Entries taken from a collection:
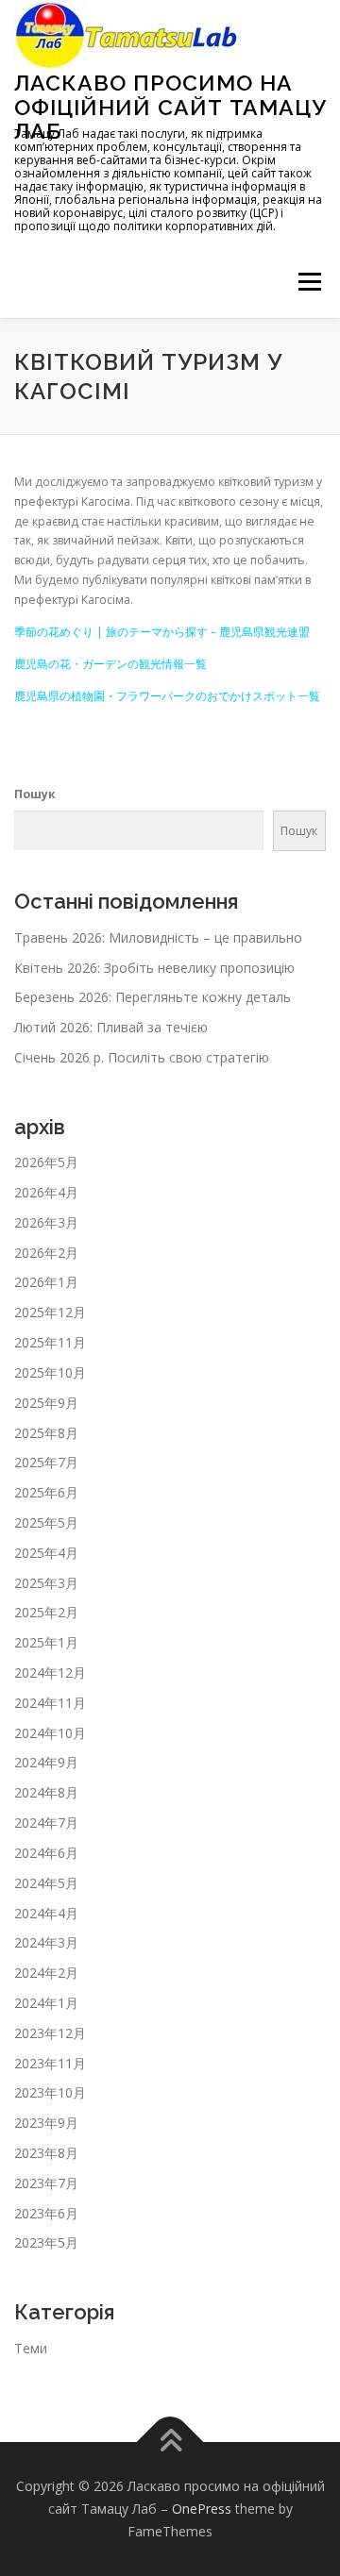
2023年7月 (46, 2183)
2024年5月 (46, 1883)
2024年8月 (46, 1792)
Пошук (35, 794)
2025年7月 (46, 1462)
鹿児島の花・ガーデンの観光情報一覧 (110, 664)
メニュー (309, 283)
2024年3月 (46, 1942)
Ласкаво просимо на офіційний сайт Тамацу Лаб (170, 106)
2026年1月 (46, 1282)
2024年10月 (50, 1733)
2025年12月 (50, 1312)
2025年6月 (46, 1492)
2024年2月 (46, 1973)
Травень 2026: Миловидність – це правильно (158, 937)
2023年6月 (46, 2213)
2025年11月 (50, 1342)
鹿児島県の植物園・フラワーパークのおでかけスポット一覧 (167, 696)
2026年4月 (46, 1192)
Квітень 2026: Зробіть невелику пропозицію (154, 968)
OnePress (201, 2508)
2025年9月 (46, 1403)
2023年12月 (50, 2033)
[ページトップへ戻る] (170, 2442)
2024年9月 (46, 1762)
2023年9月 (46, 2123)
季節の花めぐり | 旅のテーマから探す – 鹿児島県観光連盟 (162, 632)
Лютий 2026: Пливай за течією (111, 1027)
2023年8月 (46, 2153)
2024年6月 (46, 1853)
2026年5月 (46, 1162)
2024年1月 (46, 2003)
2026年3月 (46, 1222)
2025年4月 (46, 1553)
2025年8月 (46, 1433)
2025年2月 (46, 1612)
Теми (30, 2348)
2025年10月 (50, 1372)
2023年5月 (46, 2242)
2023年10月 (50, 2092)
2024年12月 (50, 1672)
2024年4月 (46, 1913)
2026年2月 (46, 1253)
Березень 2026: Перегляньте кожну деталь (152, 997)
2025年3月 (46, 1583)
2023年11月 (50, 2063)
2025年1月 (46, 1642)
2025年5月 (46, 1522)
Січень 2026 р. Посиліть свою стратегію (141, 1057)
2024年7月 (46, 1823)
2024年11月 (50, 1703)
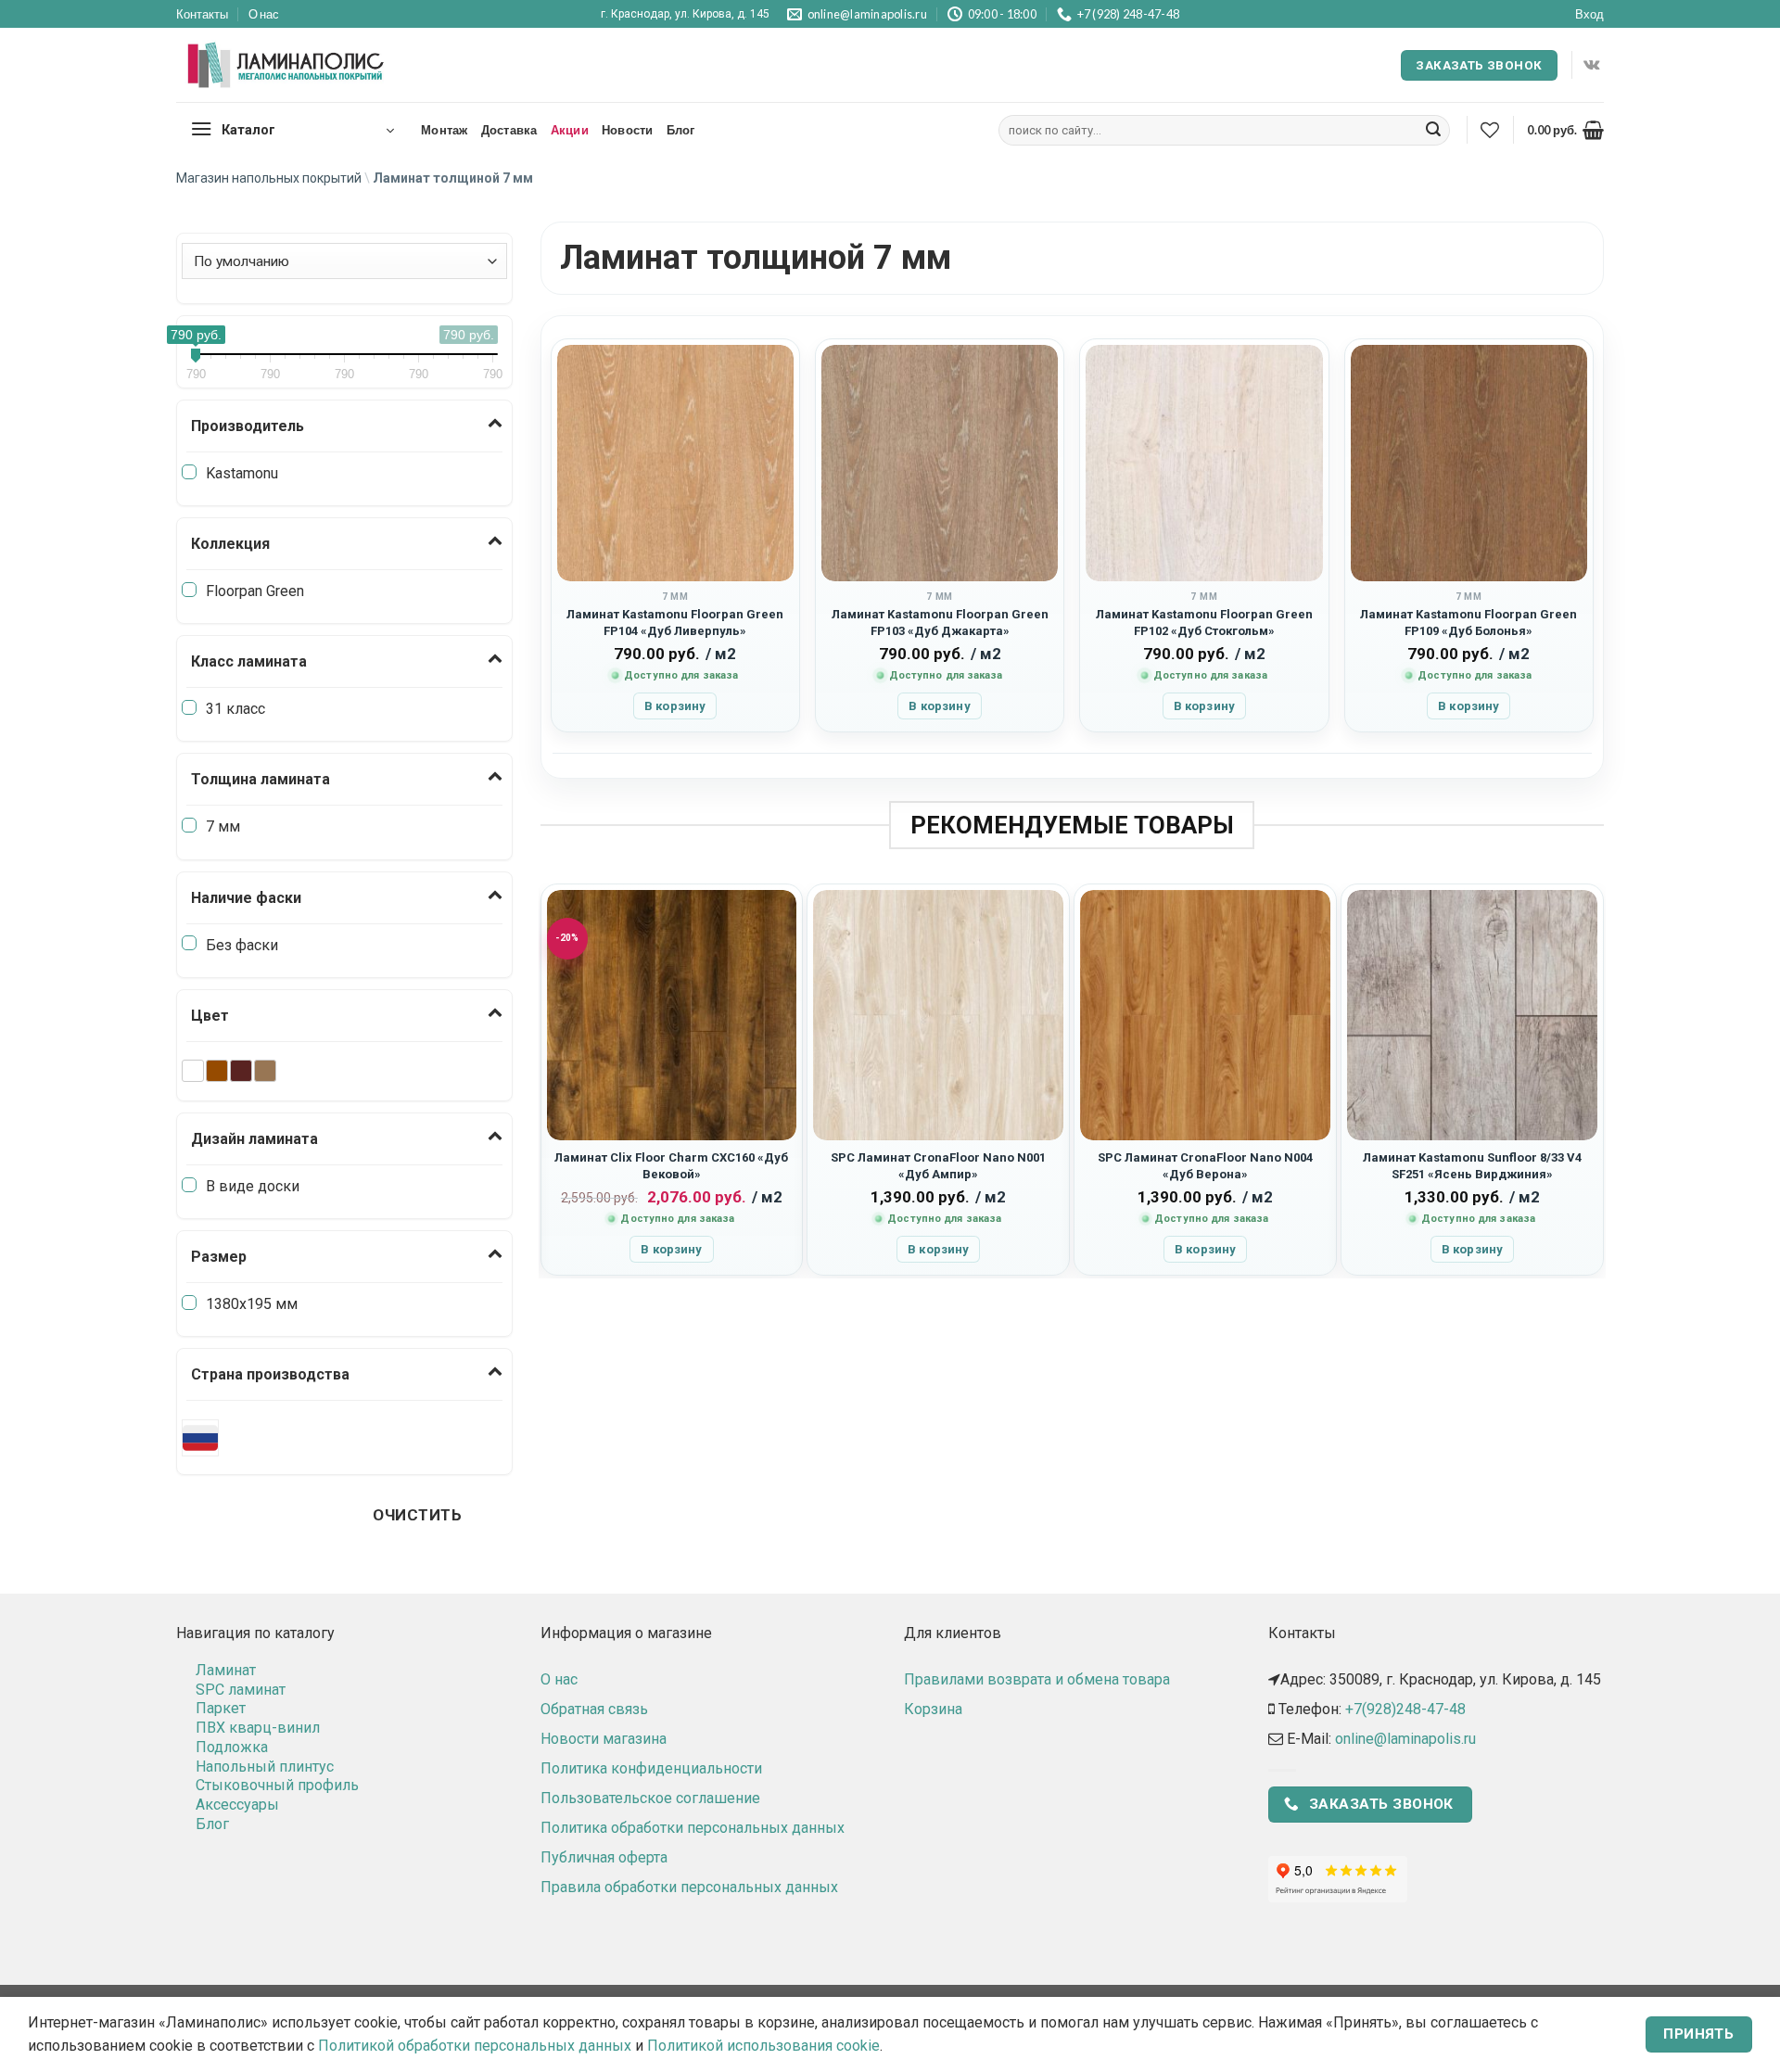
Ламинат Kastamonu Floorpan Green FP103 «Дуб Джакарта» (940, 622)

- [WHAT YOU NEED TO DO]: Print each entry exactly, leaving pictures out.

- [OUTPUT OF THE EXERCISE]:
2023年7月 (46, 2183)
2024年5月 (46, 1883)
2024年8月 (46, 1792)
Пошук (35, 794)
2025年7月 (46, 1462)
鹿児島の花・ガーデンの観光情報一覧 (110, 664)
メニュー (309, 283)
2024年3月 (46, 1942)
Ласкаво просимо на офіційний сайт Тамацу Лаб (170, 106)
2026年1月 (46, 1282)
2024年10月 (50, 1733)
2025年12月 (50, 1312)
2025年6月 (46, 1492)
2024年2月 (46, 1973)
Травень 2026: Миловидність – це правильно (158, 937)
2023年6月 (46, 2213)
2025年11月 (50, 1342)
鹿児島県の植物園・フラワーパークのおでかけスポット一覧 (167, 696)
2026年4月 (46, 1192)
Квітень 2026: Зробіть невелику пропозицію (154, 968)
OnePress (201, 2508)
2025年9月 (46, 1403)
2023年12月 (50, 2033)
[ページトップへ戻る] (170, 2442)
2024年9月 (46, 1762)
2023年9月 (46, 2123)
季節の花めぐり | 旅のテーマから探す – 鹿児島県観光連盟 (162, 632)
Лютий 2026: Пливай за течією (111, 1027)
2023年8月 (46, 2153)
2024年6月 (46, 1853)
2026年5月 (46, 1162)
2024年1月 (46, 2003)
2026年3月 (46, 1222)
2025年4月 (46, 1553)
2025年8月 (46, 1433)
2025年2月 (46, 1612)
Теми (30, 2348)
2025年10月 (50, 1372)
2023年5月 (46, 2242)
2023年10月 (50, 2092)
2024年12月 (50, 1672)
2024年4月 (46, 1913)
2026年2月 (46, 1253)
Березень 2026: Перегляньте кожну деталь (152, 997)
2025年3月 (46, 1583)
2023年11月 (50, 2063)
2025年1月 (46, 1642)
2025年5月 (46, 1522)
Січень 2026 р. Посиліть свою стратегію (141, 1057)
2024年7月 (46, 1823)
2024年11月 (50, 1703)
Ламинат Kastamonu Floorpan Green FP103 «Дуб Джакарта» (940, 622)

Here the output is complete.